Die «Radio 32 Stage» dauert circa 45 Minuten. Der Rechtsweg ist ausgeschlossen. Personen unter 18 Jahren können den Anlass nur in Begleitung eines Elternteils besuchen.
KUNZ ist zurück!
Mit seinem neuen Album «Stadt Land Fluss Poet» präsentiert der Luzerner Mundartmusiker aktuelle Songs und sicherlich auch ein paar ältere Hits. Nach einer grossen Reise mit den beiden älteren Kindern – Japan, Südkorea, Indonesien – und ehe seine Frau und er Eltern von Zwillingen wurden, hat der mehrfache «Swiss Music Award»- und «Prix Walo»-Gewinner sein siebtes Studioalbum erarbeitet.
Wie er die Zeit fürs neue Album gefunden hat, weiss er selbst nicht so genau: «Es geschah sozusagen zwischen Tür und Angel», sagt KUNZ mit einem Lachen. Und vielleicht ist «Stadt Land Fluss Poet» gerade deshalb solch ein Wurf: weil hier einer mitten im Leben steht und es ihm gelingt, dies in seinen Liedern abzubilden. «Ech singe wöui öppis z säge ha, als Frönd oder Clown, als Vater ond Maa», heisst es im Titelsong. Trotz Vielbeschäftigung mit neuem Album, Tour und Familie findet er die Zeit und spielt eine exklusive «Radio 32 Stage» in Solothurn. Erlebe KUNZ hautnah in einem exklusiven Showcase.
Musiker und vierfacher Vater
Der Meister des Mundart-Folks versucht sich im neuen Album «Stadt Land Fluss Poet» einen Reim auf die Gegenwart zu machen, indem er 99 Jahre zurück- und 99 Jahre vorausblickt. Und sich die Frage stellt, ob wir noch hoffen dürfen. Die Zwillinge sind beinahe ein Jahrhundert nach der Geburt ihrer Urgrossmutter zur Welt gekommen. «Schon damals hatten die Menschen das Gefühl, die Welt gehe unter», sagt KUNZ. «Und wenn meine Aufgabe nur darin besteht, den Leuten ein bisschen Hoffnung zu geben und sie zu ermuntern, die Zuversicht zu behalten, dann ist es gut.»
Dem Elend der Welt euphorische Popsongs entgegensetzen, darf man das?
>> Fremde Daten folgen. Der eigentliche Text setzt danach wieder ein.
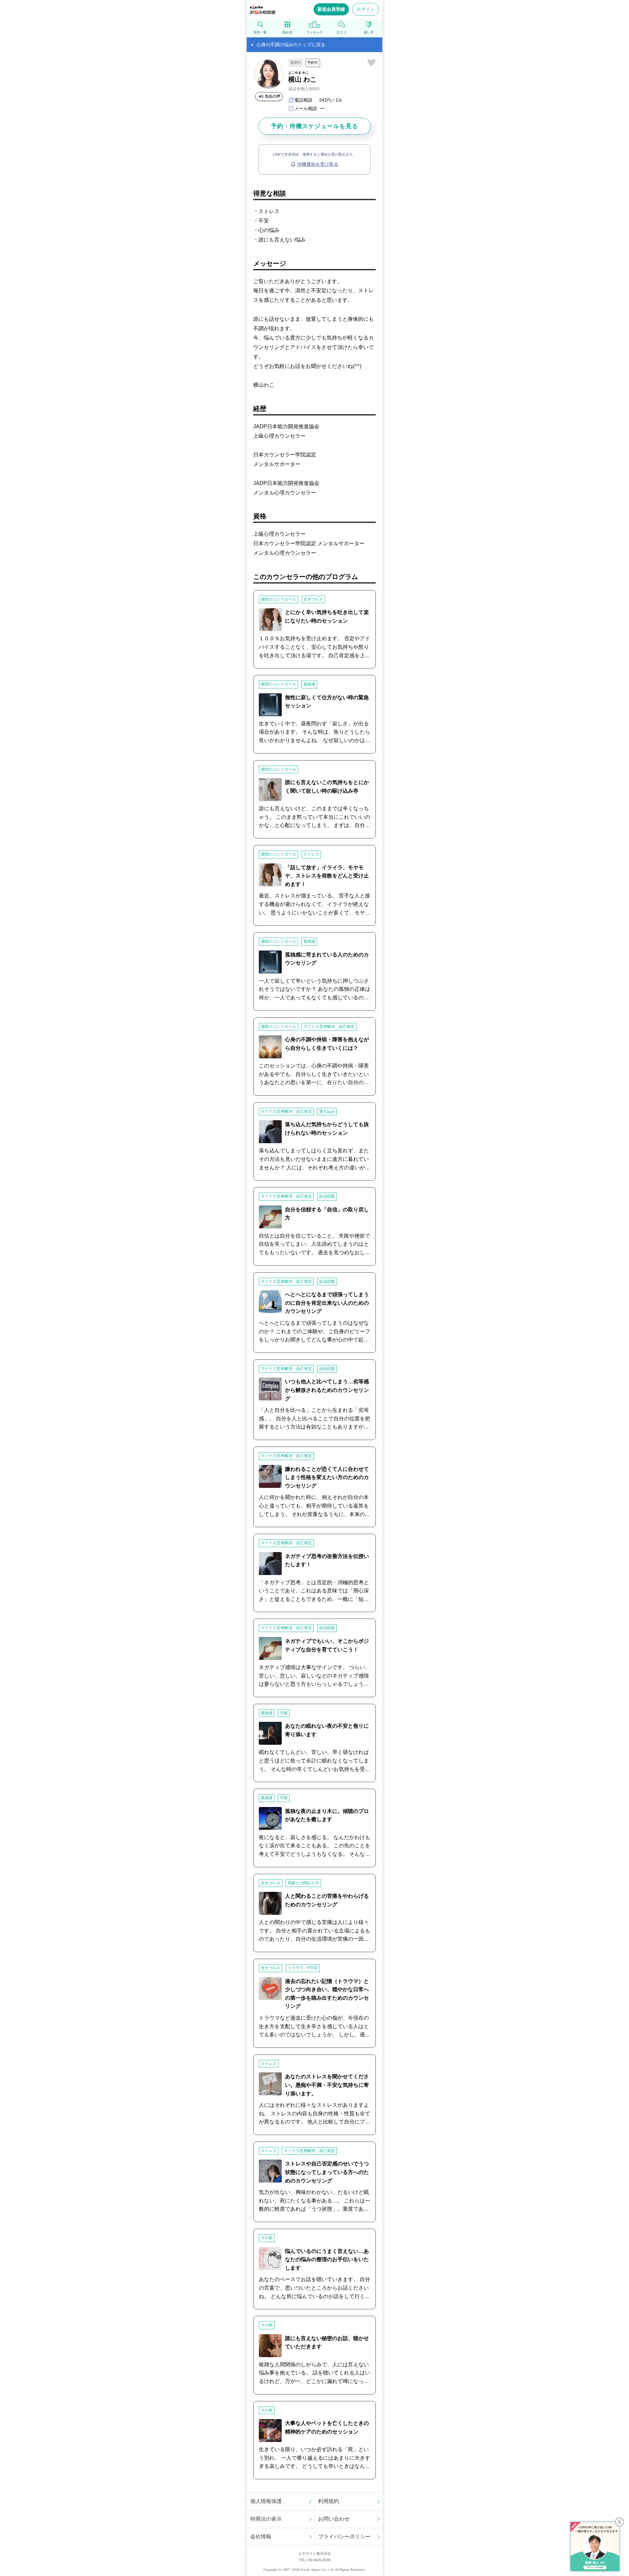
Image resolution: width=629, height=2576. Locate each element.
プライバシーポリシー (344, 2536)
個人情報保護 (266, 2501)
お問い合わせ (334, 2519)
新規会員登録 (331, 9)
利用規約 (328, 2501)
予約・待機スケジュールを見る (314, 126)
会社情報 (260, 2536)
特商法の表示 (266, 2519)
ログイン (365, 9)
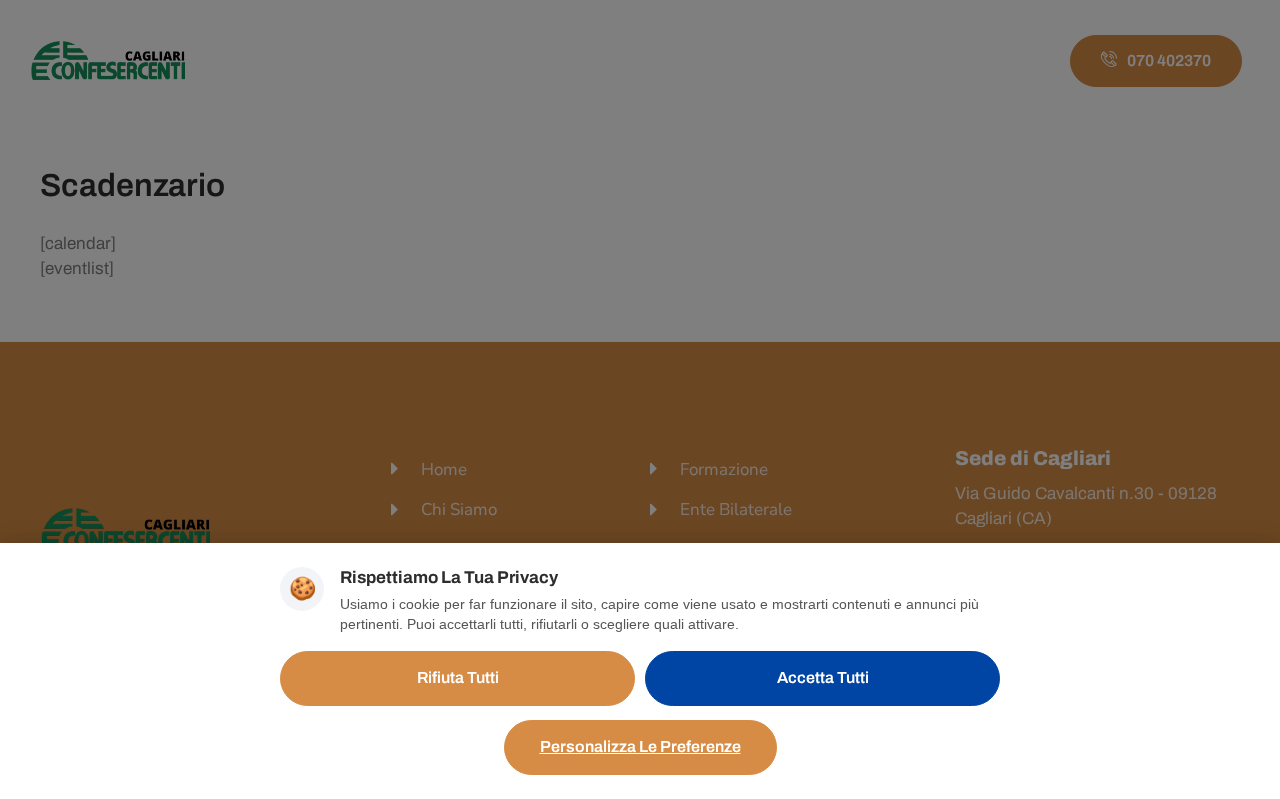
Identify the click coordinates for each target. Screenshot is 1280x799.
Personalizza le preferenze (640, 746)
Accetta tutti (823, 677)
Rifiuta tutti (458, 677)
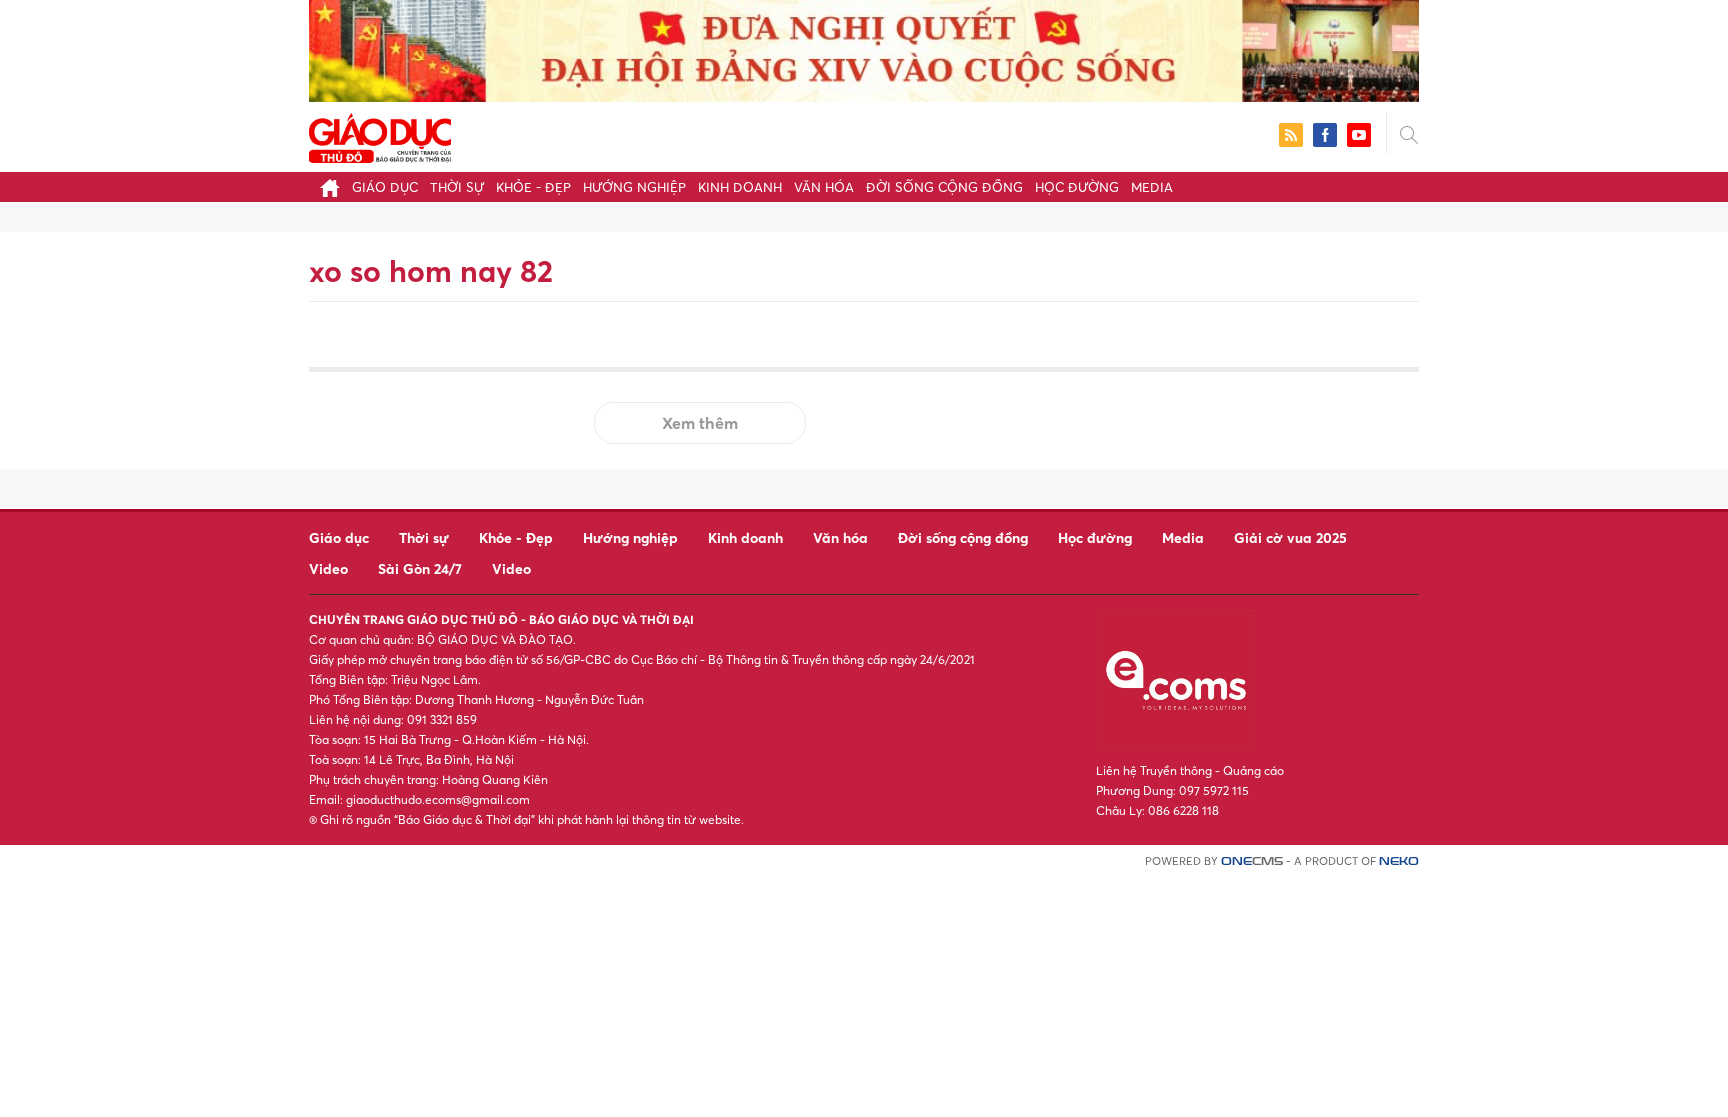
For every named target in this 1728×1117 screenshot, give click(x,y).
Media (1152, 187)
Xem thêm (700, 423)
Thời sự (457, 187)
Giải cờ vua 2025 (1290, 537)
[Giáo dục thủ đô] (380, 135)
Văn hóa (824, 187)
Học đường (1077, 187)
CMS (1252, 861)
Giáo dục (385, 187)
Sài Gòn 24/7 (420, 568)
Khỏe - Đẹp (533, 187)
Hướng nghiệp (634, 187)
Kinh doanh (740, 187)
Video (328, 568)
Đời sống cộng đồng (944, 187)
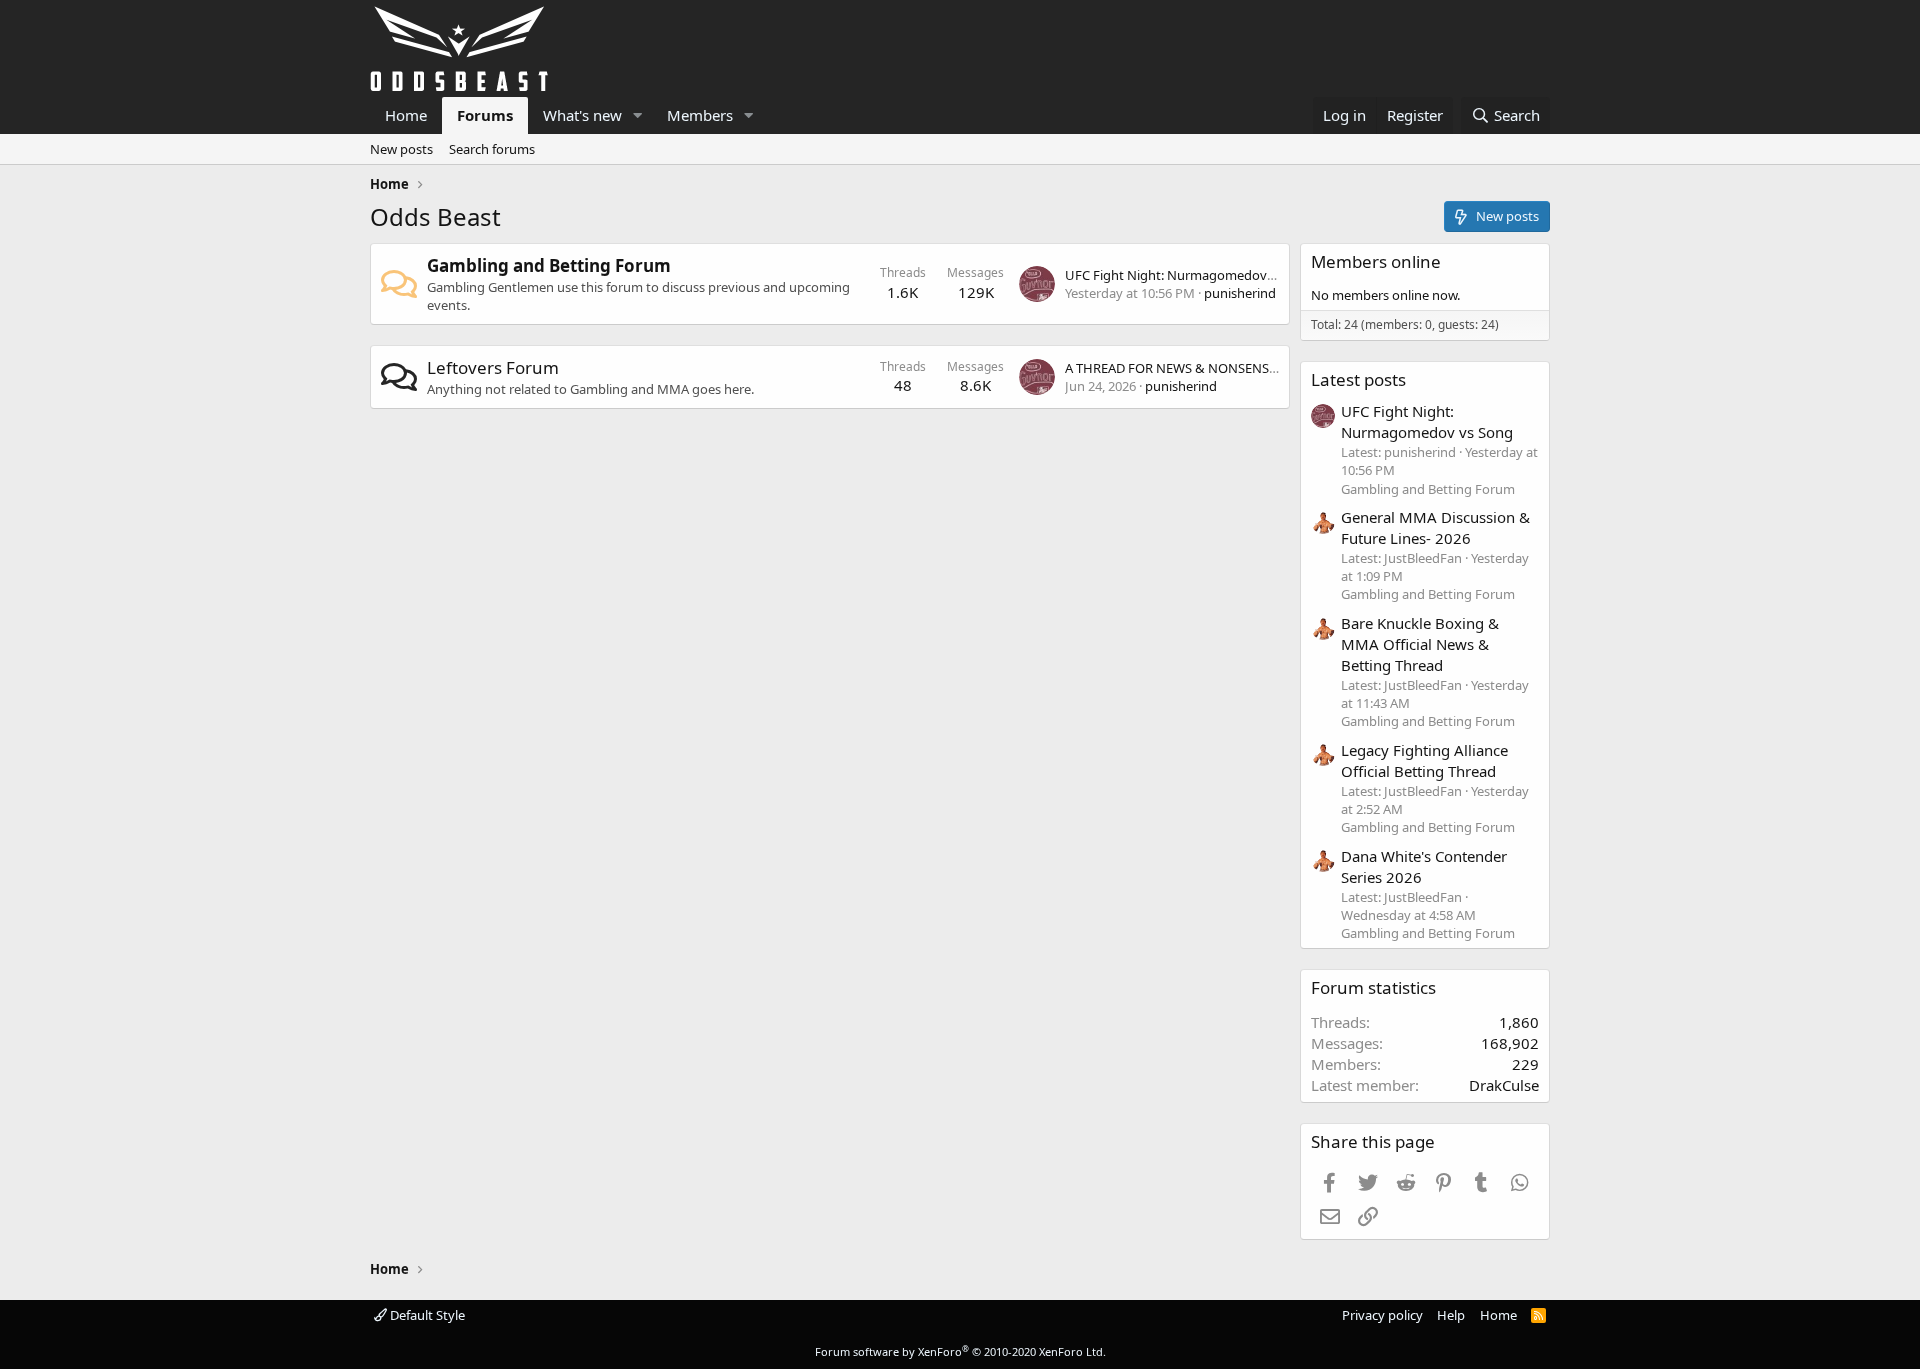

Man muss, findet KUNZ. Er verschliesst sich den Problemen nicht: «Es gilt, die Gefahren zu sehen, aber wir dürfen auch das Leben feiern, wie es ist.» Hier fordert uns einer auf, das Schöne anzunehmen: «S Glöck, das isch flöchtig, umarms, wenns du hesch!» Er tut es mit ansteckender Lebensfreude. Das ist stark. Denn Optimismus ist nichts für Schwächlinge.